The cash-for-vote scandal is taking a curious turn. The Revanth Reddy episode is only a symptom of a deep-routed malaise that, of late, pervades parliamentary politics in India. It all began with the Telangana Rashtra Samithi (TRS) attempting to decimate the Telugu Desam Party. In fact, the TRS tirade against the TDP began even before the State bifurcation.
This continued even after the TRS was catapulted to power. Its strategy is to make the revival efforts of Telangana TDP to be a Sisyphean task. Of course, the TRS did not even spare the Congress. But, the TDP proved to be more vulnerable. The TRS brazenly encouraged defections.
The political decay reached an abysmal point with the defectors not just getting renominated but even moving into the cabinet. The spectacle reached its crescendo with the ruling party deciding to field a fifth candidate in the biennial elections to the state legislative council with the aim of denying the opposition their rightful representation. Of course, the TRS is not the first party to do so and neither would it be the last.
In fact, TRS itself was the victim of such politics during the pre-bifurcation period. No party can claim to be impeccable in this regard. The TDP which is crying wolf in Telangana is doing the same in AP. Barring the latest episode, the modus operandi adopted by the TRS and the TDP to capture the Legislative Councils of their respective States is exactly the same.
Against this backdrop, the Revanth episode came to light. Whatever may be the political compulsions and the provocations, the means adopted by the TDP to play a tit-for-tat with the TRS is absolutely reprehensible. However, reference to a general decline in political values cannot justify the machinations of TRS. People obviously expect reasonably different political culture in a new State, that too, from a party that emerged out of a democratic aspiration for a separate State.
Besides these political aspects, the episode has its share of legal dimensions, too.
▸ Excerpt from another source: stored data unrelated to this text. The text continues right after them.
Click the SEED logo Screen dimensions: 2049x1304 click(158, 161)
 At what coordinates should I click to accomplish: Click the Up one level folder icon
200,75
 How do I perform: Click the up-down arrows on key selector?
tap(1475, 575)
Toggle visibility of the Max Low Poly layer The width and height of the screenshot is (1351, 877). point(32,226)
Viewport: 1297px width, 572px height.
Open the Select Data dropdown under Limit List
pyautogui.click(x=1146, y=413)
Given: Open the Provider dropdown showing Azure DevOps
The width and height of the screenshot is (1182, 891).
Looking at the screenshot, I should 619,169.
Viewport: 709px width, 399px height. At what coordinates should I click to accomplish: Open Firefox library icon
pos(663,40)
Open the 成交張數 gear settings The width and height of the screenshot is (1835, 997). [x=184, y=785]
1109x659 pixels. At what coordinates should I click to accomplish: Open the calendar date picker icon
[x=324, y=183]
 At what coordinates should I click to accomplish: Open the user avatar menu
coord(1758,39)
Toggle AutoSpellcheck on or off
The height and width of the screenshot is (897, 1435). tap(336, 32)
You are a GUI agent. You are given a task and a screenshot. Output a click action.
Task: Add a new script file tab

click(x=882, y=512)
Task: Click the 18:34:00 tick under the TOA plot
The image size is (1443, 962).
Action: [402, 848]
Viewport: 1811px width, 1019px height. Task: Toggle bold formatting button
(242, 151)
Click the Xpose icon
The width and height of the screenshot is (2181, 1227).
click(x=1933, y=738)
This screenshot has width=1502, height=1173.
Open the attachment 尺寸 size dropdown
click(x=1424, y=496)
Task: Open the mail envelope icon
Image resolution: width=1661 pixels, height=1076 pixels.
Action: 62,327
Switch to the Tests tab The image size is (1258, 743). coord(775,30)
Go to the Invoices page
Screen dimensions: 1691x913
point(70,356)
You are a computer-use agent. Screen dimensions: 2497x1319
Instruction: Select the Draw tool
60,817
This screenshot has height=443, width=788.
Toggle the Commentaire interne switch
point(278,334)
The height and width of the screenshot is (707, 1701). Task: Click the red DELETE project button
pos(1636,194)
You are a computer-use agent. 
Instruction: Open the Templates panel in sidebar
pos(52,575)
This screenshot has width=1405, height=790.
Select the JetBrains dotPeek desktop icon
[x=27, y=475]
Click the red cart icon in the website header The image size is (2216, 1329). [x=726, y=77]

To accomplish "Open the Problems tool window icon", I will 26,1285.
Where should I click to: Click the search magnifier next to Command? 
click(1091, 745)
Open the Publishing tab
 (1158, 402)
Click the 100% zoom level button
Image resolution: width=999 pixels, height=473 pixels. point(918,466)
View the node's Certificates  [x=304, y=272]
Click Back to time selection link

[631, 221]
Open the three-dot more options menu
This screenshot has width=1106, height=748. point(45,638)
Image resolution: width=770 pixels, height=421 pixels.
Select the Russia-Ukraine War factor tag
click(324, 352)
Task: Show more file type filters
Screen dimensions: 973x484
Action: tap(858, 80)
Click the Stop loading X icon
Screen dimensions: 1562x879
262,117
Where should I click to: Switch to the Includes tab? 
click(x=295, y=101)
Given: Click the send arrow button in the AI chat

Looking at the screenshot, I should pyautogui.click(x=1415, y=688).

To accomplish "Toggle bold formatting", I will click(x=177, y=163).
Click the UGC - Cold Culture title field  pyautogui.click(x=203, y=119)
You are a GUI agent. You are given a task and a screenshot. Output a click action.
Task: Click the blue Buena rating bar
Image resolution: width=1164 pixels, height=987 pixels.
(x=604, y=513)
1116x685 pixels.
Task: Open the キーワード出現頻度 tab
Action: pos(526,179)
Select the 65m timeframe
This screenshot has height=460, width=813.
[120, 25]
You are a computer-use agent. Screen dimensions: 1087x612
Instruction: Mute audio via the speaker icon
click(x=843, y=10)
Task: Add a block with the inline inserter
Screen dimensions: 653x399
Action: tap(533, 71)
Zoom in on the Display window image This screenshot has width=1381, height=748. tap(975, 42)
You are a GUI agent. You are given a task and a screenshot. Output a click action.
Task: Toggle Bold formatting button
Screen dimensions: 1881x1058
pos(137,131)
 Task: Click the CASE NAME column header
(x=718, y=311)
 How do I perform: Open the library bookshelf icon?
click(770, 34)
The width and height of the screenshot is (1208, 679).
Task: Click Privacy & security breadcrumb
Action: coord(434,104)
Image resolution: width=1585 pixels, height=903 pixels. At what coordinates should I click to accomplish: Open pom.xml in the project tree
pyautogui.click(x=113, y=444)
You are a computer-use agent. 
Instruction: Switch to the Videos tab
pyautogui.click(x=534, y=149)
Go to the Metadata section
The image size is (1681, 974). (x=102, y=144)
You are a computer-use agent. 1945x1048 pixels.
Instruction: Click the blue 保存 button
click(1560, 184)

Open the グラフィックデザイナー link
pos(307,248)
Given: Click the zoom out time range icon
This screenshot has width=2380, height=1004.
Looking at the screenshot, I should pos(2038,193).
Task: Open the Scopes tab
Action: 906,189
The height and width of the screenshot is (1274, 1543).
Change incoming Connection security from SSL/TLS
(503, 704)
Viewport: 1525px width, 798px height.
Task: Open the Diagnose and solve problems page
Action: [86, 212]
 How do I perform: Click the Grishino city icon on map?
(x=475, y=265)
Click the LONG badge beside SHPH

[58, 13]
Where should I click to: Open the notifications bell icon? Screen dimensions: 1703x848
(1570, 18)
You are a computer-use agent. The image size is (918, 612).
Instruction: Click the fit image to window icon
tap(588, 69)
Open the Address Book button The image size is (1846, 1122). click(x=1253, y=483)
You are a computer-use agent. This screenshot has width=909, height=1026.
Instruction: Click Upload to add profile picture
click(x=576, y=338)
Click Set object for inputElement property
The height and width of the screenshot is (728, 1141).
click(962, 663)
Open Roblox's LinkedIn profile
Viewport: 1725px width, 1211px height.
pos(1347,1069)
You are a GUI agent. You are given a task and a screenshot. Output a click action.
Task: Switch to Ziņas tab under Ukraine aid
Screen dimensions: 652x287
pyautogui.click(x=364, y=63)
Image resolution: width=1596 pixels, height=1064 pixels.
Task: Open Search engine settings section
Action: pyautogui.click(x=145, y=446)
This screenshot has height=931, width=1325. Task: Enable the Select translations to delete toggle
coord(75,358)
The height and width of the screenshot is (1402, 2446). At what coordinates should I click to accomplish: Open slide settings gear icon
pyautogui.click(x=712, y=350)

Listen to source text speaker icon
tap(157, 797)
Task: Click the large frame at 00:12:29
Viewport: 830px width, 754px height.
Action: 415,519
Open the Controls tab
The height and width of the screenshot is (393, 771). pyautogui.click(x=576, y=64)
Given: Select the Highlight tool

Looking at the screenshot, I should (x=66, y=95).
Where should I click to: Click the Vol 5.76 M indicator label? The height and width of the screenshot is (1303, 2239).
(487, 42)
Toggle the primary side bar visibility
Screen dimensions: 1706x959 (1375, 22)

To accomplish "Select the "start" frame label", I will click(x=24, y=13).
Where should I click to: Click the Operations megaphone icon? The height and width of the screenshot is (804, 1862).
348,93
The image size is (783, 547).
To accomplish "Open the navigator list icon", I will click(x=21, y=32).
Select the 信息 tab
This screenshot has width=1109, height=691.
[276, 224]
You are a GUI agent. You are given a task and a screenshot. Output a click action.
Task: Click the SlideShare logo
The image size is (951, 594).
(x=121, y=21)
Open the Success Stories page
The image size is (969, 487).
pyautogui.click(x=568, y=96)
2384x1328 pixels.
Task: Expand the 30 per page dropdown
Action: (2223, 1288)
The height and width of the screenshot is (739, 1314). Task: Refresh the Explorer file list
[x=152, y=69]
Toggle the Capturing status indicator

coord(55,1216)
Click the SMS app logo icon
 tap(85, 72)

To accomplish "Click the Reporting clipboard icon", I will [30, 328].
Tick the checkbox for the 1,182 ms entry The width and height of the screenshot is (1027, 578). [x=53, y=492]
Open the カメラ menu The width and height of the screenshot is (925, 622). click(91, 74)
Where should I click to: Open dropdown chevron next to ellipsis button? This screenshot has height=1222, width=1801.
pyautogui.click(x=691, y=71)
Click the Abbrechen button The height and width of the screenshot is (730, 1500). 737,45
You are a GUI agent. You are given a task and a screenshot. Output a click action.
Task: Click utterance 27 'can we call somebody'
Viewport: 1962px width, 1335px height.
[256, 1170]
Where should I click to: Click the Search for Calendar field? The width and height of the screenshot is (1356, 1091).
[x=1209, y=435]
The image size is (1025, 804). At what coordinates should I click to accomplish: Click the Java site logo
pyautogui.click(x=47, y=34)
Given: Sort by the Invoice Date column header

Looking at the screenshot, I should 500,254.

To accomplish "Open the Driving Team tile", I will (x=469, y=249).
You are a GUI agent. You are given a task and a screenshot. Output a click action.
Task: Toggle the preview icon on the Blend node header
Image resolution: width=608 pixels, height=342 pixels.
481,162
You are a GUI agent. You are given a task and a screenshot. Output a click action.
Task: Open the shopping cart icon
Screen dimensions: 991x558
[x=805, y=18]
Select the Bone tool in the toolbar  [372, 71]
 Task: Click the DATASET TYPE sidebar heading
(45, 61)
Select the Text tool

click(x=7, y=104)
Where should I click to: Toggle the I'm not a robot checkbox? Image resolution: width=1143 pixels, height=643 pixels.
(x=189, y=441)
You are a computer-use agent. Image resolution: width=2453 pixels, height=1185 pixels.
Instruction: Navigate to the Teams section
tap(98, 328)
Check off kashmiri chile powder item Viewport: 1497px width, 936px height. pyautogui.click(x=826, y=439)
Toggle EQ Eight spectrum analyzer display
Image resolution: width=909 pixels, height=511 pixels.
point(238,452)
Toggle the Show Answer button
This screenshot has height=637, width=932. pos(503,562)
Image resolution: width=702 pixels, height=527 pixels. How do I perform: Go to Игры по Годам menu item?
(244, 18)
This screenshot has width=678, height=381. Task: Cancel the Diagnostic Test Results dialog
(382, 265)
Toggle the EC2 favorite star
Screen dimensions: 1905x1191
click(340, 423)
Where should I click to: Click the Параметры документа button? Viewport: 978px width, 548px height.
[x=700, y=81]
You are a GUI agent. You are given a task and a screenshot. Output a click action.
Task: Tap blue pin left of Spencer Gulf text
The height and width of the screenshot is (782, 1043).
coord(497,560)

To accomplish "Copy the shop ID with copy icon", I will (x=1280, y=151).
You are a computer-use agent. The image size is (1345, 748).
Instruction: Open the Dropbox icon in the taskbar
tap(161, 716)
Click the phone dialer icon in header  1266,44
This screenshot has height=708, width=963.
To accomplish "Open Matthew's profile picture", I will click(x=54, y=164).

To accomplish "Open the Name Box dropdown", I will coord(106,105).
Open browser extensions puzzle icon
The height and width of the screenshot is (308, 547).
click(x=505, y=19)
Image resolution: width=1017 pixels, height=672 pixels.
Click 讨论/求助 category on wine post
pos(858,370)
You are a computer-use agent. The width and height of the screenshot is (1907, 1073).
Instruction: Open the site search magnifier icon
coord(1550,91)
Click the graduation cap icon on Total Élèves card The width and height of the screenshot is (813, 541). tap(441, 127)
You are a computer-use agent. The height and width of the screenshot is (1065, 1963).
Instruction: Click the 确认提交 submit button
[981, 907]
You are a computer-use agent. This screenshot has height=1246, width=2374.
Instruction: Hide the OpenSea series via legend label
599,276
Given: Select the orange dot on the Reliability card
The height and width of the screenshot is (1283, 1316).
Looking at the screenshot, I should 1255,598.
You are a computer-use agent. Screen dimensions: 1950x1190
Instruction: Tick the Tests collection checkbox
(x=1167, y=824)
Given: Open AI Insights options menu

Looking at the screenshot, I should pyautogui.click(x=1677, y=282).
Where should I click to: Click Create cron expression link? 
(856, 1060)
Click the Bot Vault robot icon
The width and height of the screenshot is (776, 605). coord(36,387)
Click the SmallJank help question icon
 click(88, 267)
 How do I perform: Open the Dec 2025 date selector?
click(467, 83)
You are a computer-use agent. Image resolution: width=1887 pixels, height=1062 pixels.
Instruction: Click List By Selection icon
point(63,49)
At this point of time, speculating on the turn of the events at the judicial level is nothing but running a media trial. We really do not know the complete details of the evidence produced by the ACB in the court. Prima facie, the TDP seems to be caught on the wrong foot.
Then comes the question of the role of TDP president and AP Chief Minister N Chandrababu Naidu in the whole operation. The video clippings show a repeated reference to the ‘boss.’ The audio tapes containing purportedly the conversation of Chandrababu Naidu seem to corroborate the offence.
But, the claim of Andhra Pradesh government that the conversation is not that of Chandrababu Naidu needs to be investigated. Assuming that it is the real conversation, whether Naidu will be implicated is a matter of legal wrangle. Meanwhile, attempts to convert the issue into a confrontation between two State governments are uncalled for. Let the issue be fought on political plane and settled through legal process. The people in both the States should frustrate such a political decadence, whoever may be its author.